● **REQUIRED WORK**: Your task is to retype, word for word, the lines from the start of the data through the line holding "Image resolution: width=840". Do not include the pictures.

● **THE DATA**:
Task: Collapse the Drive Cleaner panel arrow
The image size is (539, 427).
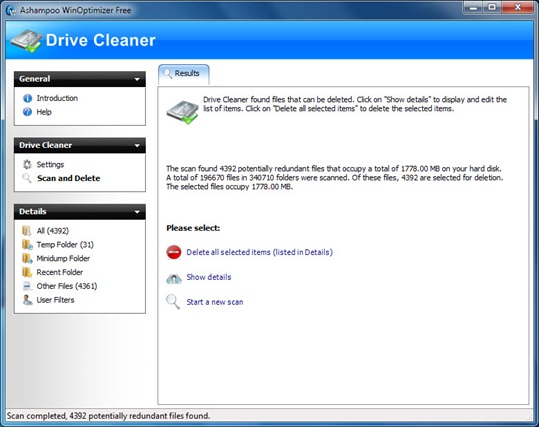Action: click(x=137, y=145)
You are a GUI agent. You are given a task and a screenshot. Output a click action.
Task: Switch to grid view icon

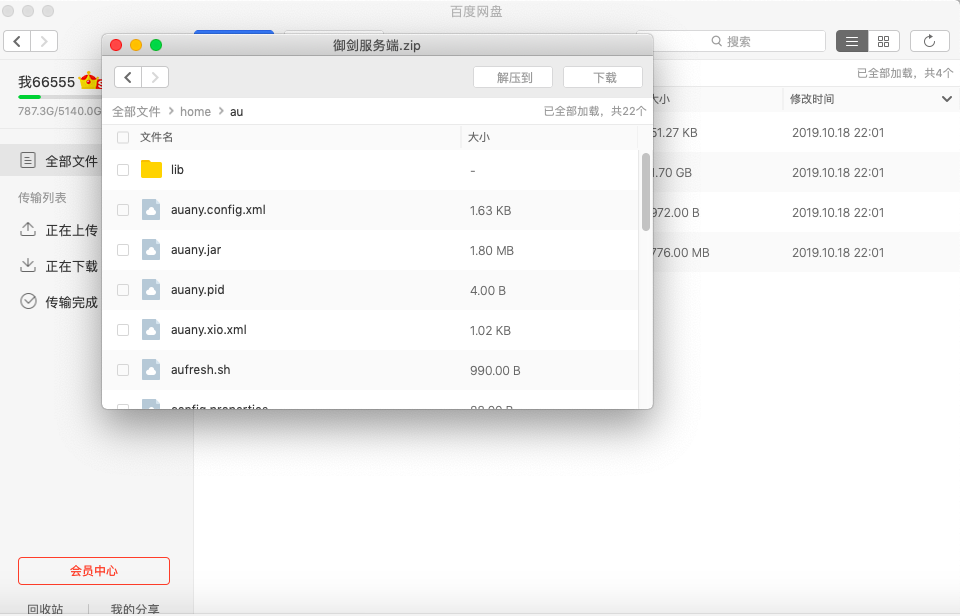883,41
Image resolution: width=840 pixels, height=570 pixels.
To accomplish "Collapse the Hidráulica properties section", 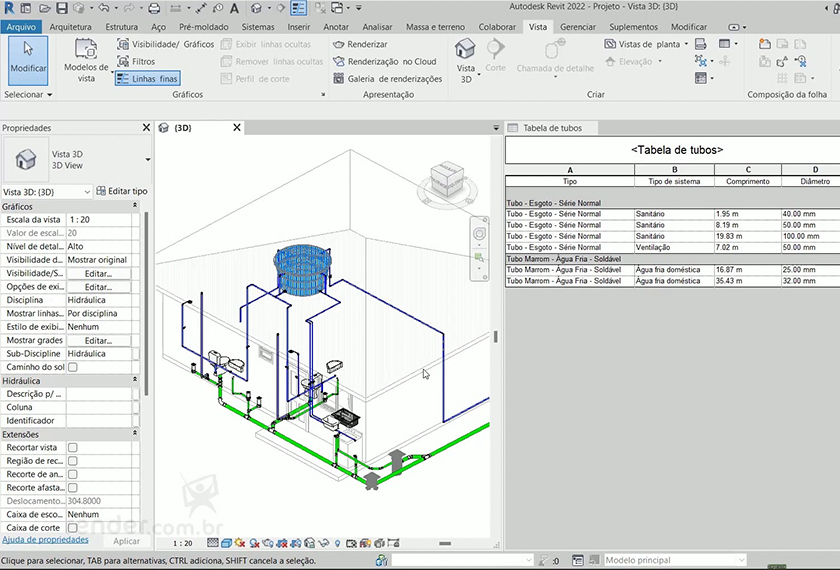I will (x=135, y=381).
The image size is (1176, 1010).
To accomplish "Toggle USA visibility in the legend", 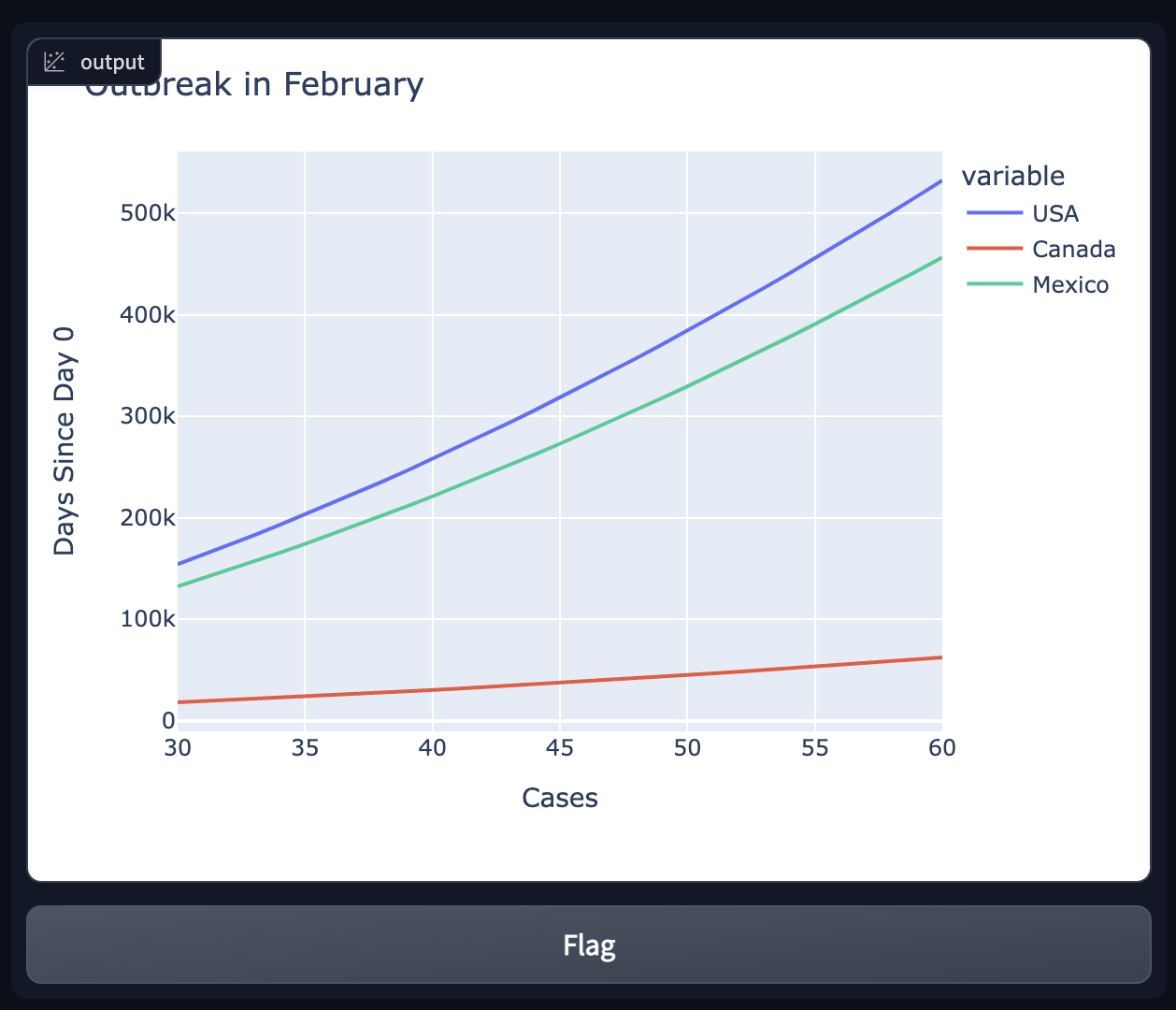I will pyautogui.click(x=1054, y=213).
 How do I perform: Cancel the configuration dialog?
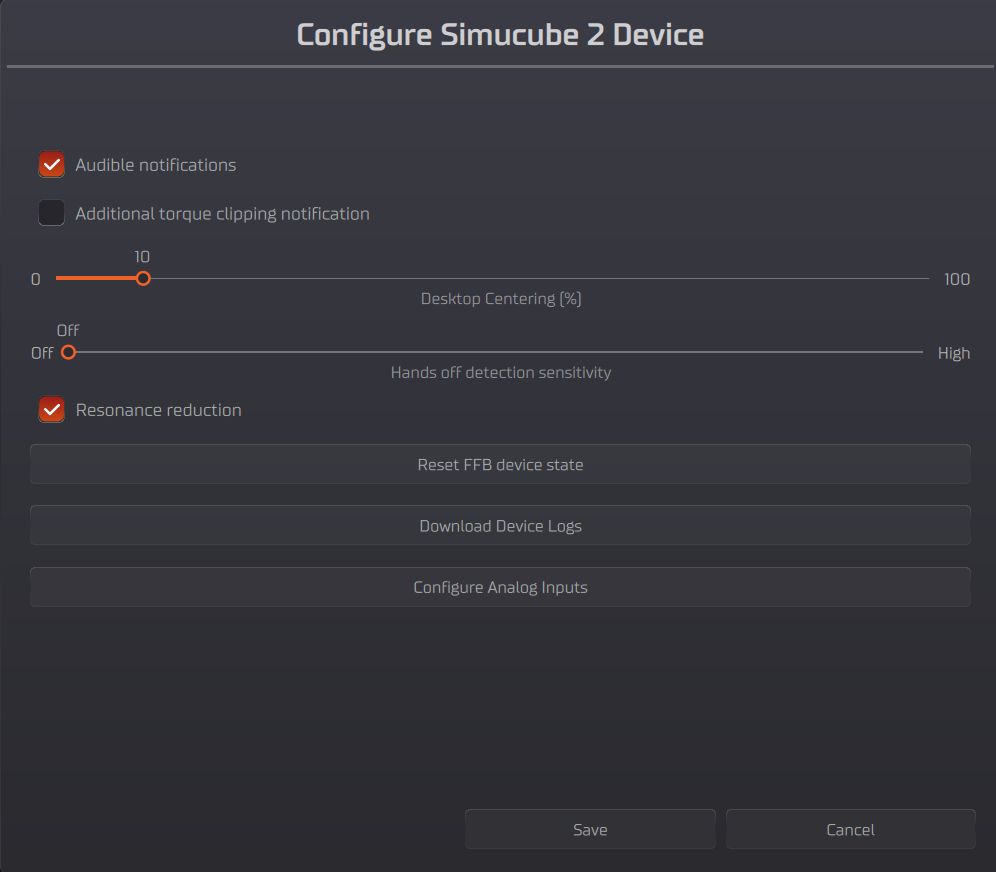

● **TASK OUTPUT**:
Task: Collapse the Drive Cleaner panel arrow
The image size is (539, 427).
Action: click(x=137, y=145)
You are a GUI agent. You are given a task and a screenshot. Output a click action.
Task: Switch to grid view icon

883,41
Image resolution: width=840 pixels, height=570 pixels.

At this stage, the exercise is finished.